Un mois après le début de ces rassemblements inédits, la contestation du "système" ne montre pas de signe d'essoufflement, note la presse privée, alors que le quotidien d'Etat juge "pragmatique" la transition proposée par le pouvoir pour régler la crise.
"Non à la violation de la Constitution", "Avocats aux côtés du peuple", pouvait-on lire sur des pancartes brandies par des avocats, venus de plusieurs régions du pays et rassemblés sur le parvis de la Grande Poste, bâtiment emblématique du coeur de la capitale algérienne.
"Y en a marre de ce pouvoir", "Système dégage!", ont-ils scandé en agitant des drapeaux algériens - vert et blanc, frappés de l'étoile et du croissant rouges. Une avocate du barreau de Blida (40 km au sud d'Alger) s'est fait confectionner une robe d'avocat aux couleurs nationales.
Le 23 mars est en Algérie la Journée nationale de l'avocat, instituée en souvenir de l'avocat indépendantiste Ali Boumendjel, torturé et tué par l'armée française le 23 mars 1957 durant la guerre d'indépendance (1954-1962).
Les avocats ont forcé un cordon de police pour défiler dans le centre de la capitale, avant de se disperser sans incident.
"La transition, c'est maintenant"
Pour Me Noureddine Benissad, un des ténors du barreau d'Alger et militant des droits humains, "la famille de la défense s'est rassemblée aujourd'hui pour dire +game over+" (la partie est finie).
Confronté depuis le 22 février à une contestation sans précédent depuis son élection en 1999 à la tête de cet Etat pétrolier, M. Bouteflika a promis la mise sur pied à une date non précisée d'une "Conférence nationale" devant réformer le pays et élaborer une nouvelle Constitution.
Mais il a également repoussé la présidentielle prévue le 18 avril à après la fin de ladite Conférence, prolongeant de fait sine die la durée de son quatrième mandat au-delà de son expiration constitutionnelle le 28 avril.
"Nous sommes contre une transition pilotée par le système. Le changement et la transition c'est maintenant", a déclaré Me Benissad.
Me Nora Ghidouche, avocate à Alger, a dit être "ici pour dénoncer la violation de la Constitution" par le président de la République. "Nous sommes les représentants du peuple devant la loi.
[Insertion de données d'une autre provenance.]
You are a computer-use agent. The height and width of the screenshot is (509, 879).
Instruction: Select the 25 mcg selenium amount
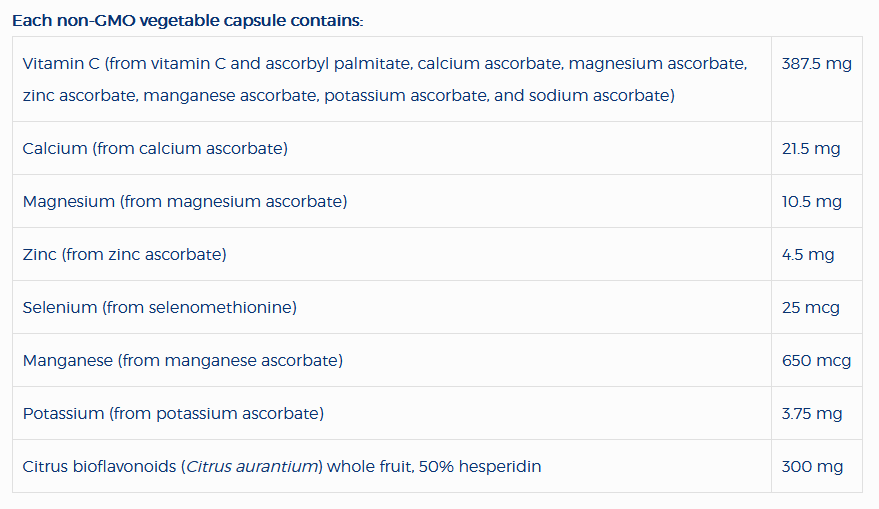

Et le peuple réclame le changement".
Avocat au barreau de Boumerdes (40 km à l'est d'Alger environ), Me Khaled Djatit est venu manifester avec sa fille de 5 ans, Fatma, qu'il porte sur ses épaules. "C'est pour nos enfants que nous manifestons pour une Algérie meilleure", a-t-il dit à l'AFP.
"La fin approche"
Pour le cinquième vendredi consécutif, les Algériens sont descendus en masse dans la quasi-totalité des régions du pays, principalement à Alger, pour réclamer le départ du chef de l'Etat, de son entourage et du "système".
Outre les avocats, de multiples manifestations de médecins, d'étudiants ou encore de journalistes ont contribué ces dernières semaines à maintenir la pression en faveur de changements profonds, et rejeter les propositions du pouvoir, vues comme un moyen de jouer la montre.
Pour le quotidien francophone Liberté, "la fin approche" et "un mois de mobilisation aura suffi pour ébranler le système en place et surtout éprouver sa terrible fragilité".
Autre journal francophone, El Watan, assure que "le navire coule" et prédit qu'il sera "abandonné par ses occupants et son équipage dans les prochaines semaines".
"A ceux qui pariaient sur l'essoufflement du mouvement avec le temps, les Algériens ont montré qu'ils ne sont pas prêts d'abandonner les rues", écrit de son côté le quotidien arabophone El-Khabar.
A l'inverse, le quotidien gouvernemental El Moudjahid souligne qu'il existe aussi des "familles" qui demeurent "sceptiques" face aux bouleversements réclamés par les manifestants.
"Ces marches traduisent un ras-le-bol", reconnaît-il, tout en estimant que face aux "problèmes réels du pays" la transition proposée par le pouvoir offre une perspective "réaliste et pragmatique".